Marcus Bocklet: Bildung, Ausbildung und Erwerbsarbeit stärken – Altersarmut vermeiden – Generationengerechtigkeit sichern

Herr Präsident, meine sehr verehrten Damen und Herren! Herr Gerling, ich dachte eigentlich, wir wären einen Schritt weiter. Sie haben zu Beginn Ihrer Rede – ich finde: ärgerlicherweise – gesagt, Sie würfen der SPD Panikmache vor.

Ich finde das angesichts der offiziellen Zahlen aus dem Bundesministerium für Arbeit und Soziales – nicht der Zahlen aus dem SPD-Bundeshaus – interessant. Herr Gerling korrigieren Sie mich, aber ich glaube, dass es eine CDU-Arbeitsministerin ist,

(Zuruf des Abg. Thorsten Schäfer-Gümbel (SPD)– Zurufe von der SPD)

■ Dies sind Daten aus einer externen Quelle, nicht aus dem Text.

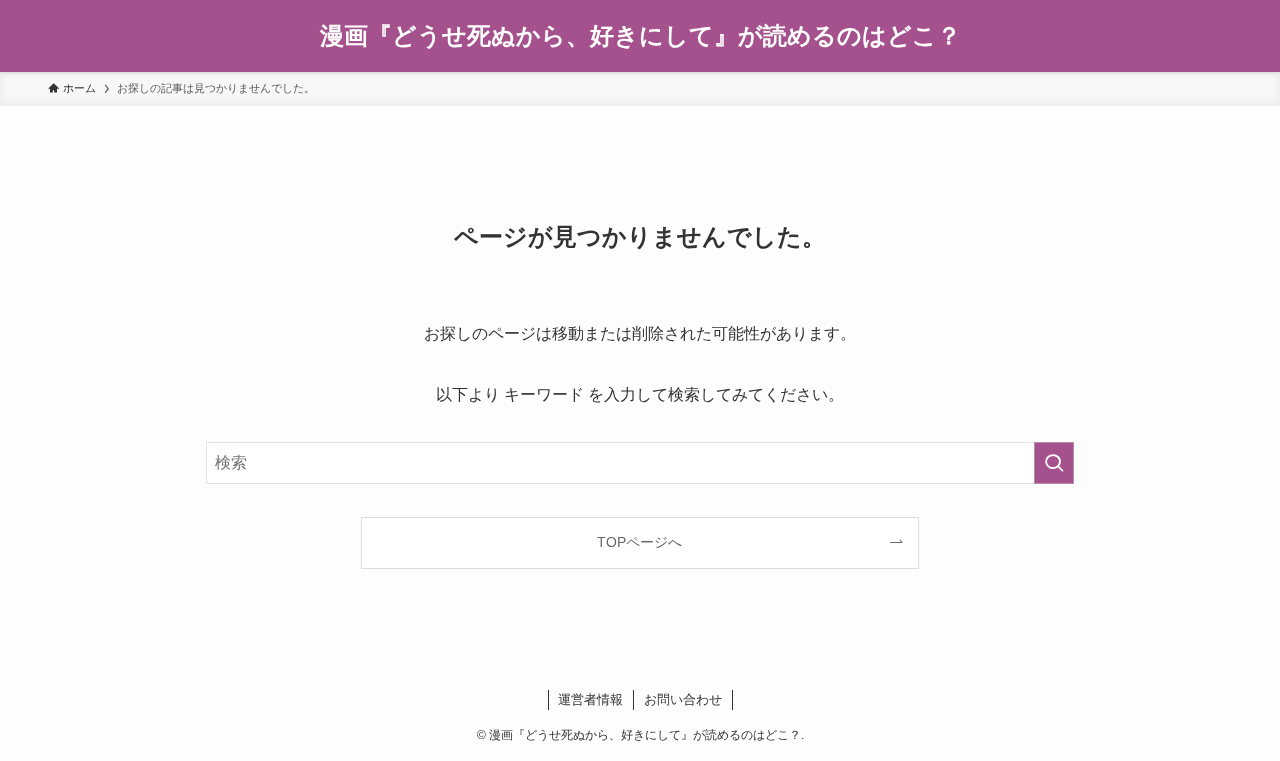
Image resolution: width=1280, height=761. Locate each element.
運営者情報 (590, 699)
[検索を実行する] (1054, 463)
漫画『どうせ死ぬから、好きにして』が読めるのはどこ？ (640, 36)
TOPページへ (639, 542)
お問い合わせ (683, 699)
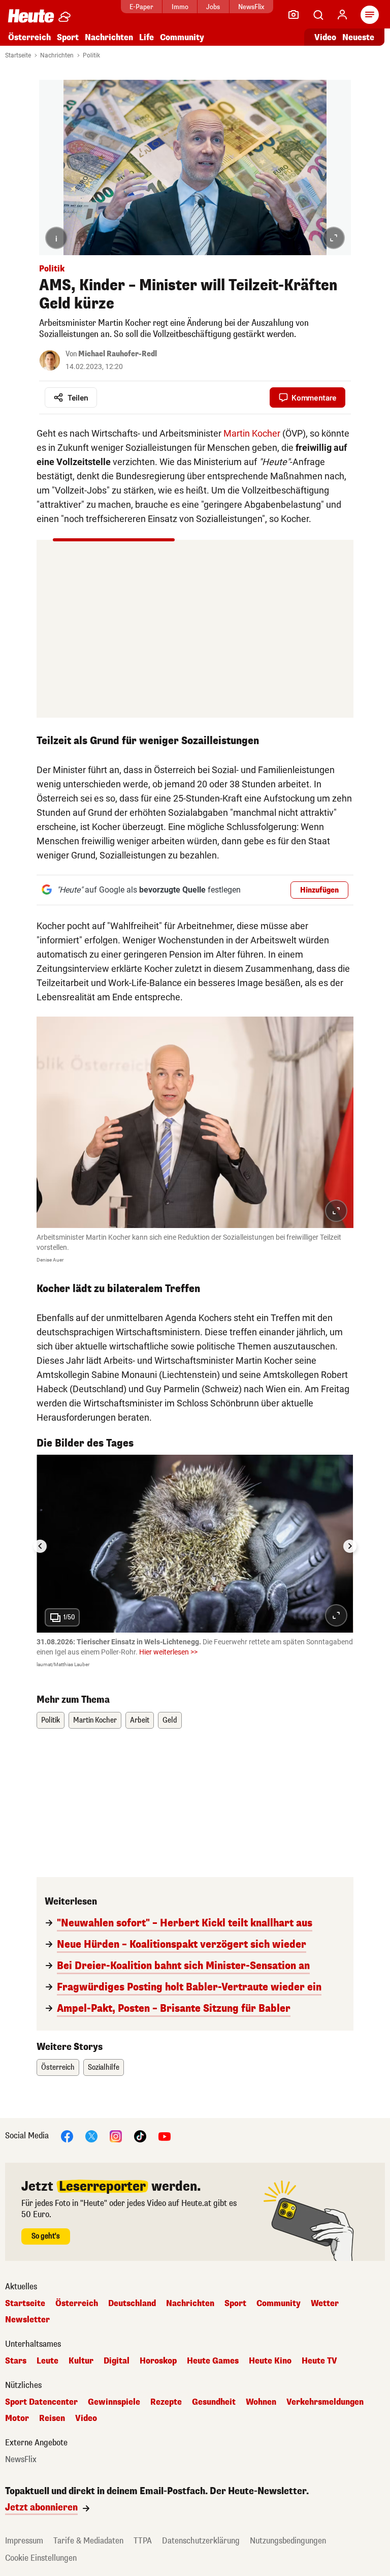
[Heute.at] (31, 15)
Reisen (52, 2418)
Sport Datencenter (41, 2402)
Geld (169, 1720)
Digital (116, 2361)
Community (182, 37)
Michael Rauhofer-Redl (117, 354)
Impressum (24, 2540)
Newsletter (27, 2320)
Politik (91, 55)
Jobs (213, 7)
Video (325, 37)
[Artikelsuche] (318, 15)
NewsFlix (251, 7)
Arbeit (139, 1720)
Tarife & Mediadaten (88, 2540)
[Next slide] (349, 1546)
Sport (68, 37)
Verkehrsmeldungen (325, 2402)
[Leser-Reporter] (293, 15)
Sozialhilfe (103, 2067)
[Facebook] (67, 2136)
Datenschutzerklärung (201, 2540)
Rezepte (166, 2402)
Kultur (81, 2361)
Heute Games (213, 2361)
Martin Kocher (251, 433)
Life (146, 37)
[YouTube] (164, 2136)
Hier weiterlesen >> (168, 1652)
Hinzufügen (319, 890)
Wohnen (261, 2402)
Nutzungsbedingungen (288, 2540)
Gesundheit (214, 2402)
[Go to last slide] (40, 1546)
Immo (180, 7)
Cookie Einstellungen (41, 2558)
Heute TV (319, 2361)
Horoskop (158, 2361)
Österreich (29, 37)
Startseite (18, 55)
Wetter (325, 2303)
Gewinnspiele (114, 2402)
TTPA (143, 2540)
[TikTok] (140, 2136)
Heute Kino (270, 2361)
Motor (17, 2418)
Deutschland (132, 2303)
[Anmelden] (342, 15)
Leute (47, 2361)
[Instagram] (116, 2136)
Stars (15, 2361)
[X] (91, 2136)
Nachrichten (57, 55)
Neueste (358, 37)
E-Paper (141, 7)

die diese Studie herausgegeben hat. Sie weist zu Recht auf eine Entwicklung spätestens im Jahr 2030 hin. Ich finde es befremdlich, wie Sie das mit einem Schlag wegwischen und sagen: Liebe Kolleginnen und Kollegen vom linken Teil des Raumes, das ist Panikmache. –

Dann rufen Sie bitte Frau Bundesarbeitsministerin von der Leyen an und sagen ihr, das ist Panikmache. Wir teilen das ausdrücklich nicht.

Wir glauben nämlich, dass das, was beschrieben wird – die Tendenzen und Entwicklungen zur Altersarmut – tatsächlich alarmierend sind. Sie dürfen nicht zur Panikmache führen. Sie müssen aber dazu führen, dass wir uns heute Gedanken darüber machen, wie es mit den Einkommen im Alter weitergeht. Auch das hat Kollege Spies zu Recht beschrieben.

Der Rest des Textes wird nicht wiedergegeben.